• Source document:
Function File: cluster_centers = gustafson_kessel (input_data, num_clusters)
Function File: cluster_centers = gustafson_kessel (input_data, num_clusters, cluster_volume)
Function File: cluster_centers = gustafson_kessel (input_data, num_clusters, cluster_volume, options)
Function File: cluster_centers = gustafson_kessel (input_data, num_clusters, cluster_volume, [m, max_iterations, epsilon, display_intermediate_results])
Function File: [cluster_centers, soft_partition, obj_fcn_history] = gustafson_kessel (input_data, num_clusters)
Function File: [cluster_centers, soft_partition, obj_fcn_history] = gustafson_kessel (input_data, num_clusters, cluster_volume)
Function File: [cluster_centers, soft_partition, obj_fcn_history] = gustafson_kessel (input_data, num_clusters, cluster_volume, options)
Function File: [cluster_centers, soft_partition, obj_fcn_history] = gustafson_kessel (input_data, num_clusters, cluster_volume, [m, max_iterations, epsilon, display_intermediate_results])

Using the Gustafson-Kessel algorithm, calculate and return the soft partition of a set of unlabeled data points.

Also, if display_intermediate_results is true, display intermediate results after each iteration. Note that because the initial cluster prototypes are randomly selected locations in the ranges determined by the input data, the results of this function are nondeterministic.

The required arguments to gustafson_kessel are:

  • input_data - a matrix of input data points; each row corresponds to one point
  • num_clusters - the number of clusters to form

The third (optional) argument to gustafson_kessel is a vector of cluster volumes. If omitted, a vector of 1’s will be used as the default.

The fourth (optional) argument to gustafson_kessel is a vector consisting of:

  • m - the parameter (exponent) in the objective function; default = 2.0
  • max_iterations - the maximum number of iterations before stopping; default = 100
  • epsilon - the stopping criteria; default = 1e-5
  • display_intermediate_results - if 1, display results after each iteration, and if 0, do not; default = 1

The default values are used if any of the four elements of the vector are missing or evaluate to NaN.

The return values are:

  • cluster_centers - a matrix of the cluster centers; each row corresponds to one point
  • soft_partition - a constrained soft partition matrix
  • obj_fcn_history - the values of the objective function after each iteration

Three important matrices used in the calculation are X (the input points to be clustered), V (the cluster centers), and Mu (the membership of each data point in each cluster). Each row of X and V denotes a single point, and Mu(i, j) denotes the membership degree of input point X(j, :) in the cluster having center V(i, :).

X is identical to the required argument input_data; V is identical to the output cluster_centers; and Mu is identical to the output soft_partition.

• Provided material:
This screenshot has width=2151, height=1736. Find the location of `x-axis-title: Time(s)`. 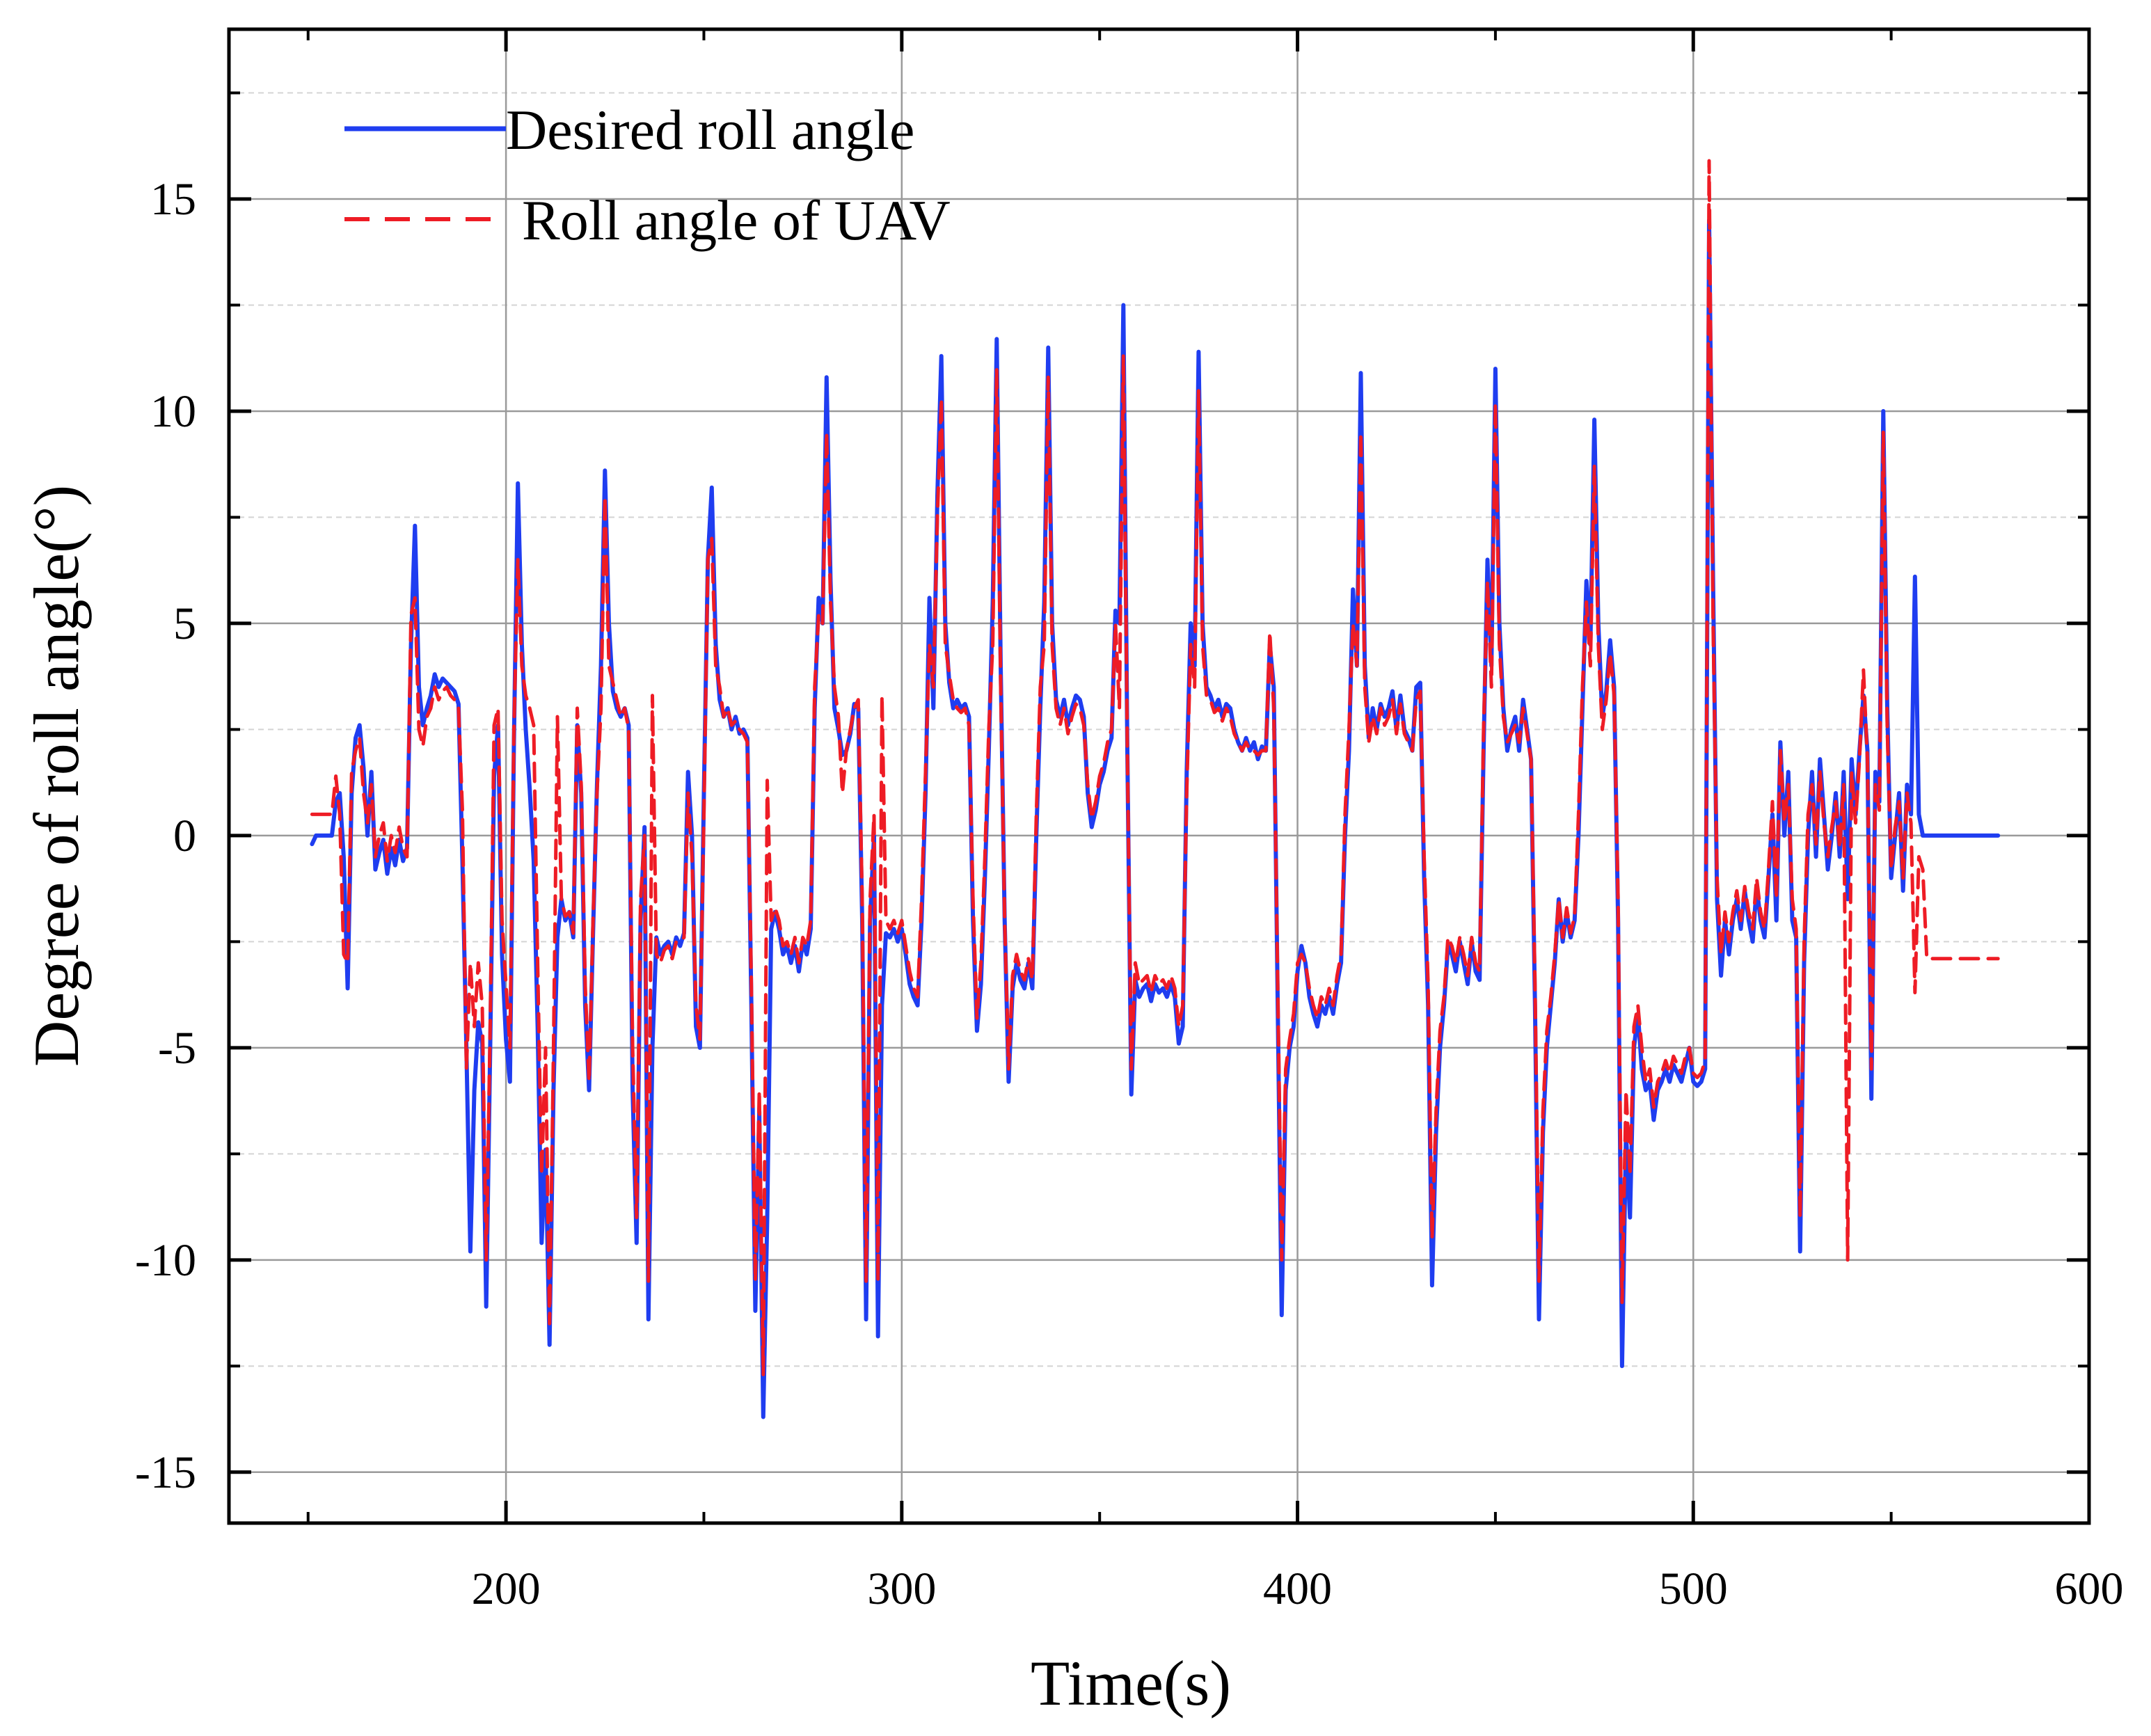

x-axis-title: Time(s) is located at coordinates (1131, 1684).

• Tasks to complete:
• a. Return the passage of the gustafson_kessel documentation above, starting with "The return values" and going on through "the output soft_partition.", copied word for word.
• b. Turn the paragraph of the gustafson_kessel documentation that begins "Three important matrices used in the calculation" into a short list that keeps its main facts.

• Answers for the exercise:
• a.
The return values are:

  • cluster_centers - a matrix of the cluster centers; each row corresponds to one point
  • soft_partition - a constrained soft partition matrix
  • obj_fcn_history - the values of the objective function after each iteration

Three important matrices used in the calculation are X (the input points to be clustered), V (the cluster centers), and Mu (the membership of each data point in each cluster). Each row of X and V denotes a single point, and Mu(i, j) denotes the membership degree of input point X(j, :) in the cluster having center V(i, :).

X is identical to the required argument input_data; V is identical to the output cluster_centers; and Mu is identical to the output soft_partition.

• b.
- X: the input points to be clustered; each row is a single point.
- V: the cluster centers; each row is a single point.
- Mu: the membership of each data point in each cluster; Mu(i, j) is the membership degree of input point X(j, :) in the cluster with center V(i, :).